Bij de Platen.
Wijnoogst In Italië. -
Italië is toch een gezegend land, niet alleen rijk in natuurschoon, maar ook in weelderige en overvloedige vruchten. Bijzonder de druif gedijt er als in weinig oorden der wereld. Onder zijn warme koesterende zon kent men geen slechte wijnjaren; goed wordt de wijn er altijd, al wisselt ook de hoeveelheid soms wat af. En daarom heeft de wijnoogst in Italië, vooral in de bloeiende landouwen van Toscane, het karakter van een vroolijk feest.

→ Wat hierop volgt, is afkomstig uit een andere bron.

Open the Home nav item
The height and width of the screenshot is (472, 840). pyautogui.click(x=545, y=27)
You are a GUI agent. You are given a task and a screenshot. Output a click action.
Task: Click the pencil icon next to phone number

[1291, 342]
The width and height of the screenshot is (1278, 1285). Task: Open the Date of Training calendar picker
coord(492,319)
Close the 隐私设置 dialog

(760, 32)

Daarheen verplaatst ons het tafereel op blz. 188; wij nemen hier deel aan den vroolijken oogst van een bijzonder voordeelig wijnjaar.
De wijnstok in Italië wordt een zware boom, dikwijls met een stam van een arm dik. De ranken worden niet, zooals in de Duitsche wijnbergen, tegen staken opgeleid, maar slingeren zich langs wilge- en moerbeiboomen - ranken van tachtig voet lengte zijn hier geen zeldzaamheid - of men laat ze prieëlen vormen door de vertakkingen over latwerk uit te breiden, dat op steenen palen rust. Daar kan de zon ongehinderd door spelen en ontwikkelt dan ook een groote kracht. Als de maand Augustus ten einde loopt, hangt alles vol met zware, bruin, groen of zwartblauw gekleurde trossen, waar de suiker om zoo te zeggen uitdruipt. In manden worden nu deze trossen bijeenverzameld en naar huis gehaald.

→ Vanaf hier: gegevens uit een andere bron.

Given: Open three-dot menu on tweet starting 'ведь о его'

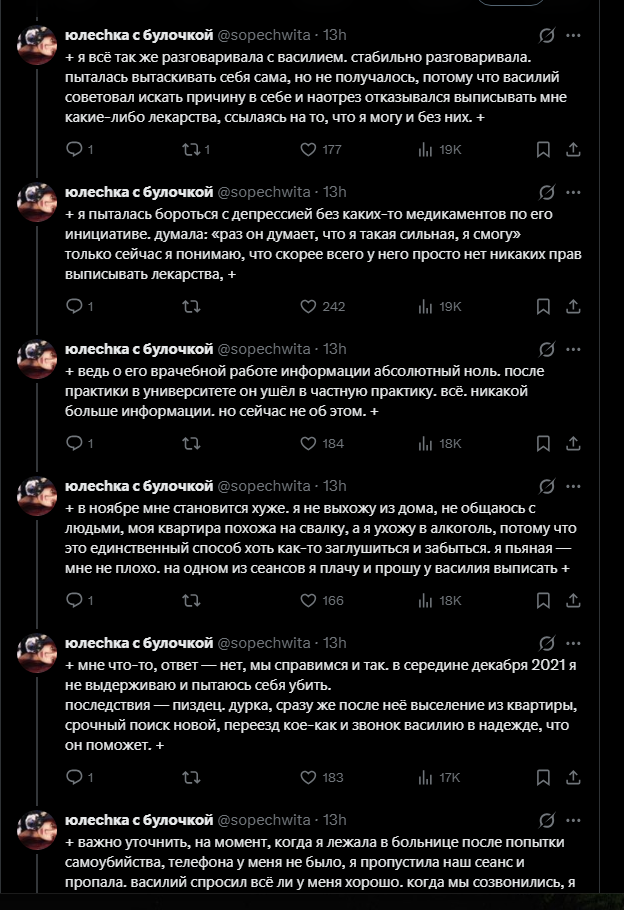Looking at the screenshot, I should 574,349.
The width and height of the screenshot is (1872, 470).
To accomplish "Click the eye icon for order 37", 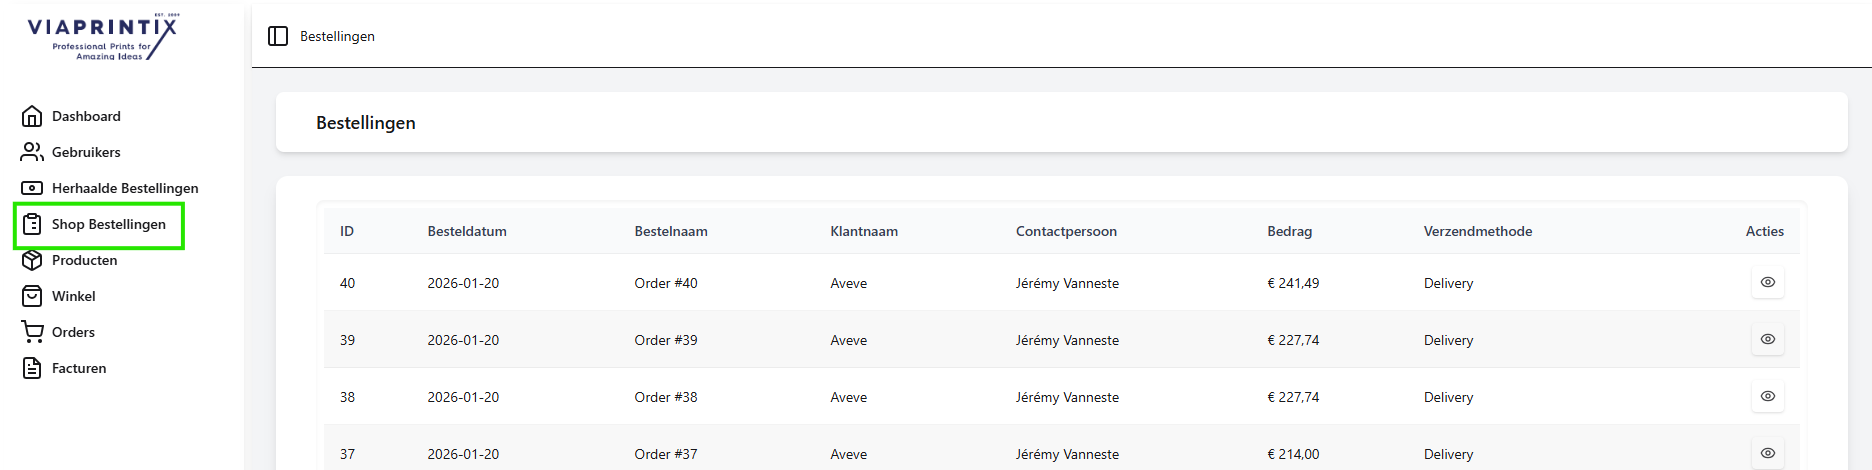I will tap(1767, 453).
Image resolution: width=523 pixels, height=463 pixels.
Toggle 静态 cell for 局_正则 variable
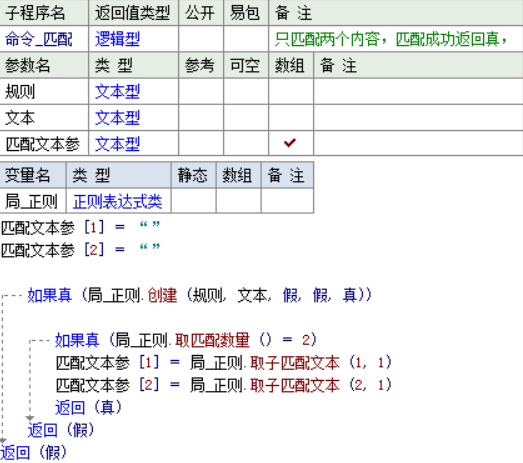point(193,201)
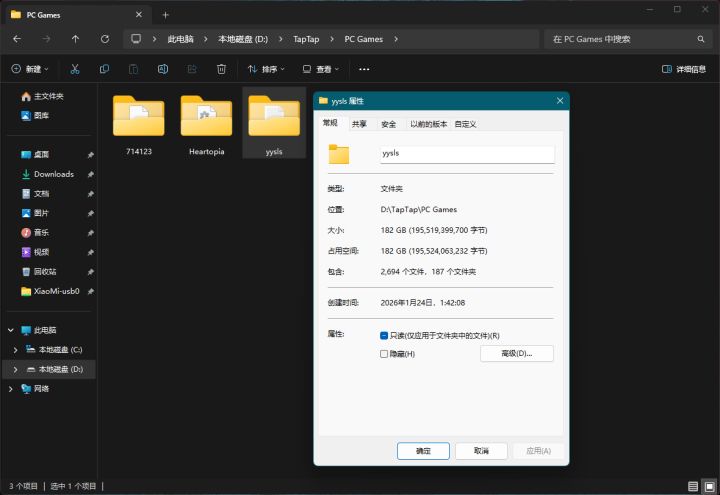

Onze gravure vertoont zulk een wingerdprieel waar de landlieden met den oogst bezig zijn, en op den voorgrond een drietal meisjes, die met druiven beladen korven huiswaarts voeren.
De landlieden in Toscane zijn groote, slanke, gebronsde mannen, dikwijls met fijne trekken, en de vrouwen kunnen soms op werkelijk klassieke schoonheid aanspraak maken. De meestal flink opgeschoten en evenredig ontwikkelde meisjes hebben blozende, zacht gevulde, lief ovale gezichten; het niet te hooge voorhoofd met de weelderige, gewoonlijk krullende haarlokken, de rechte, fijngevormde neus, de levenslustige roode mond en de donkere vurige, amandelvormige oogen, nu eens fluweelig zacht, dan weer glinsterend van levensmoed en levenslust, oefenen vooral op den toerist uit de noordelijke landen een groote bekoring uit. Vooral bezielen zij de kunstenaars tot menige bevallige schepping, zooals het tafereel in dit nummer alweer bewijst.